Kilo stands for 1000.
So, going purely by notation: (65k = 65,000) != (65KB = 66,560).
However, if you're talking about memory you're probably always going to see KB (even if its written as k).
Generally, KB = k. It's all very confusing really.
Strictly speaking, the former is not specifying the unit: 65,000 What? So, the two can't really be compared.
However, in general speech then most people mean 65K (note it's normally uppercase) to mean 65 KiloBytes (or 65 * 1024 Bytes).

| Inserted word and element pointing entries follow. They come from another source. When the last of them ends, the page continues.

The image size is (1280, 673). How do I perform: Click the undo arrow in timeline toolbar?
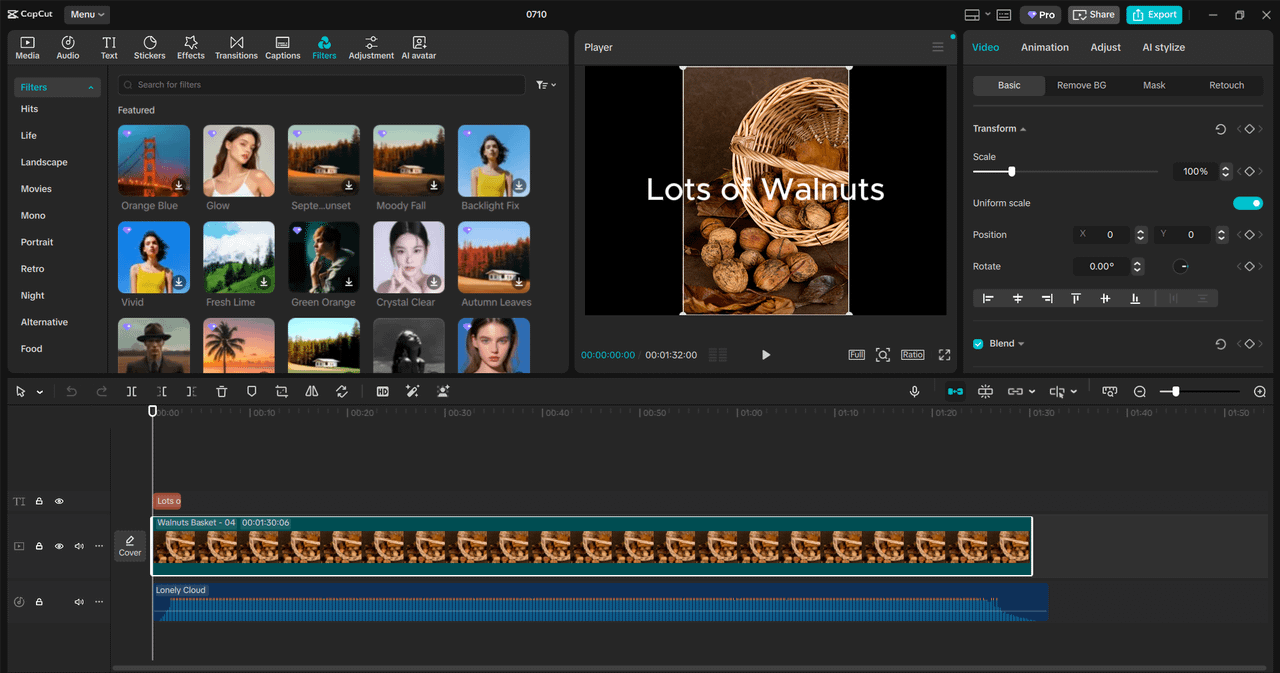[x=71, y=392]
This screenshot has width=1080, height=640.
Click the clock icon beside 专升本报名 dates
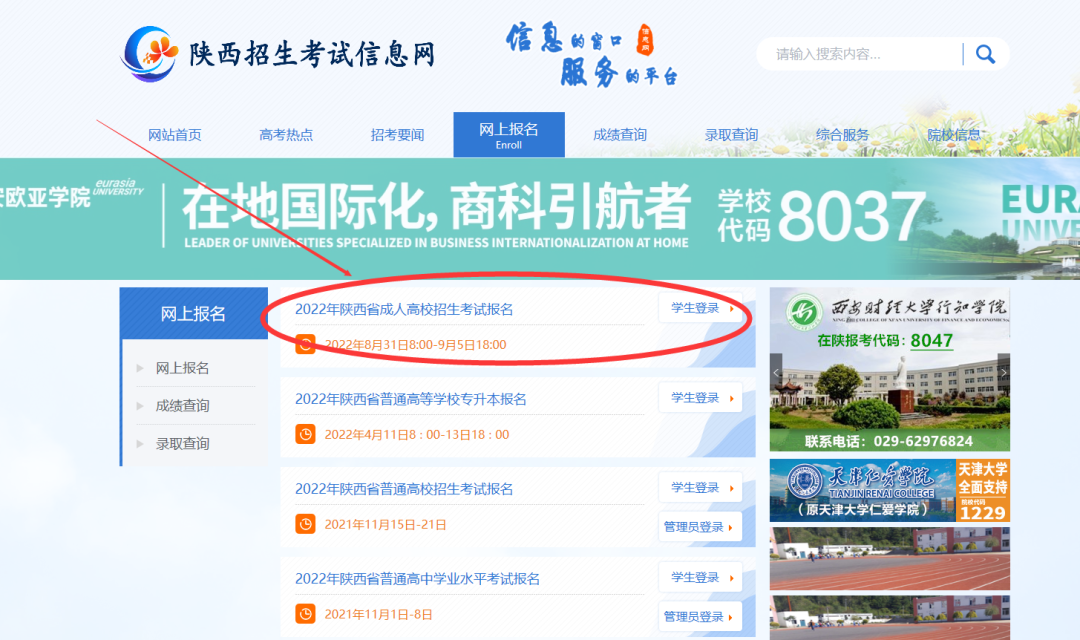tap(307, 433)

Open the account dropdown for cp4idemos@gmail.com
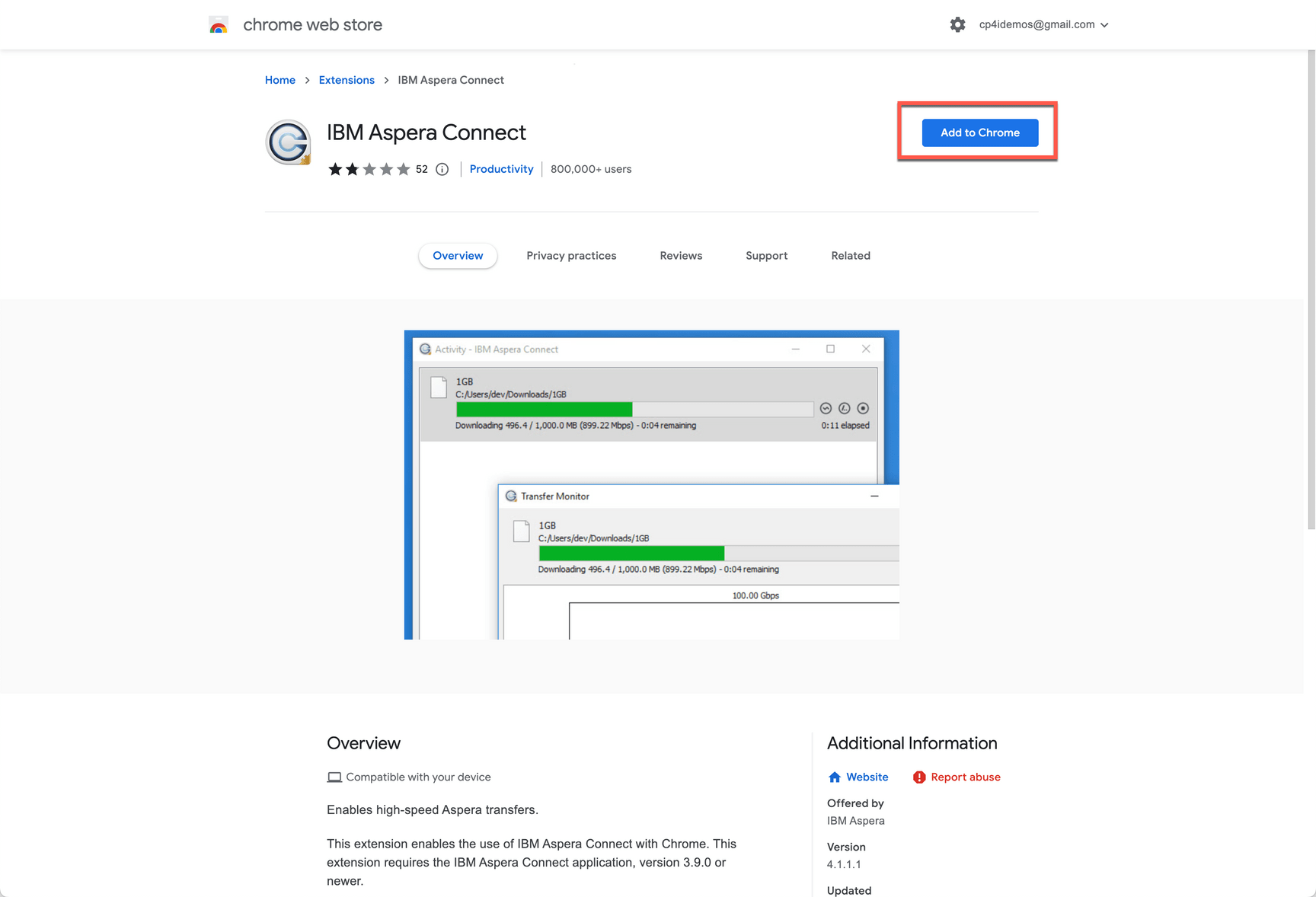(x=1104, y=24)
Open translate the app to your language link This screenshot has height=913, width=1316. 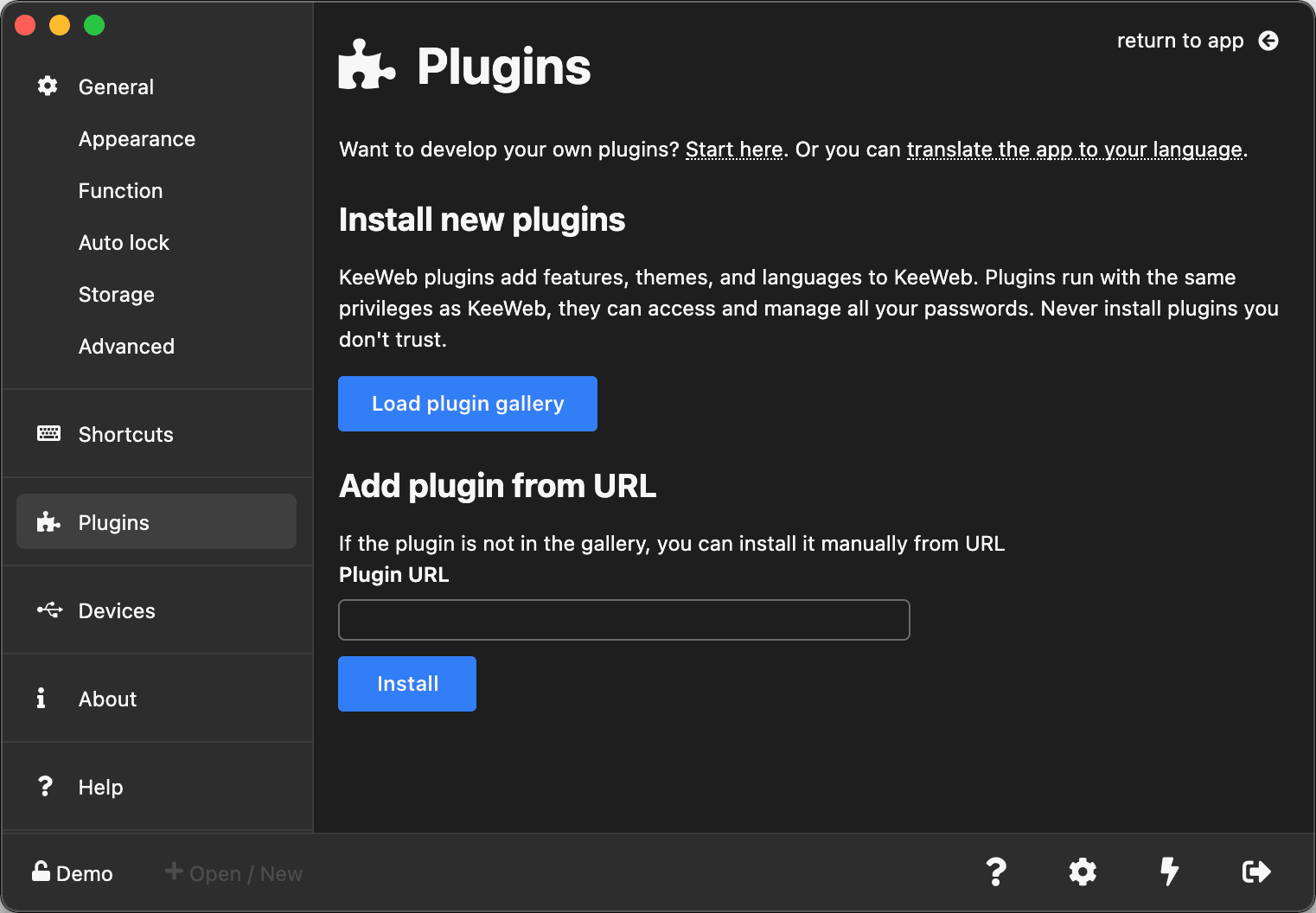(x=1074, y=150)
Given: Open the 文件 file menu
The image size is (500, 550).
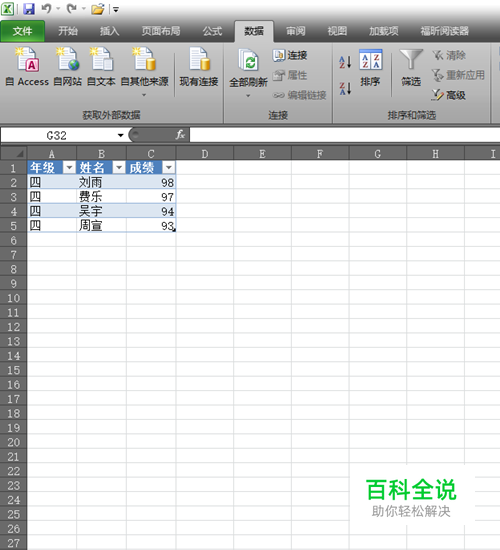Looking at the screenshot, I should 23,31.
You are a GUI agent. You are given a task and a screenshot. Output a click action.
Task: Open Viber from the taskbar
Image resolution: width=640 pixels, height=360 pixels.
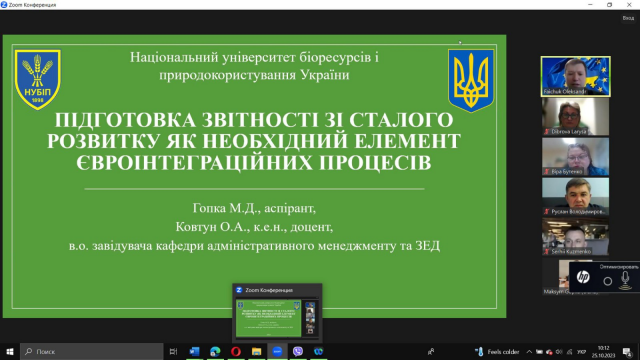(298, 351)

Note 65Kb usually denotes KiloBits.
"Officially", 65k is 65,000; however people say 65k all the time, even if the real number is something like 65,123.
Typically 65k means anywhere from 64.00001 to 65.99999998 KiB or sometimes anywhere between 63500 and 64999 bytes ... ie, we aren't all the precise most of the time with sizes of things. When someone cares to be precise, they will be explicit, or the meaning will be clear from context.
65 KiB means 65 * 1024 bytes. .... unless the person was rounding. Never trust a number unless you measure it yourself! ... :)
Hope that helps,
--- Dave
65k may be the same as 65KB, but remember, 65KB is larger than 65Kb.
Case is important, as are units.
Psto, you're right. This is an absolute minefield!
As many said, K is tecnically Kilo, meaning Thousand (of anything) and comes from greek.
But you can assume different units depending on the context.
As data transfer rates are most often measured in bits, K in this context could be assumed to be Kilo Bits.
When talking about data storage, a file's size, etc. K can be assumed to be Kilo Bytes.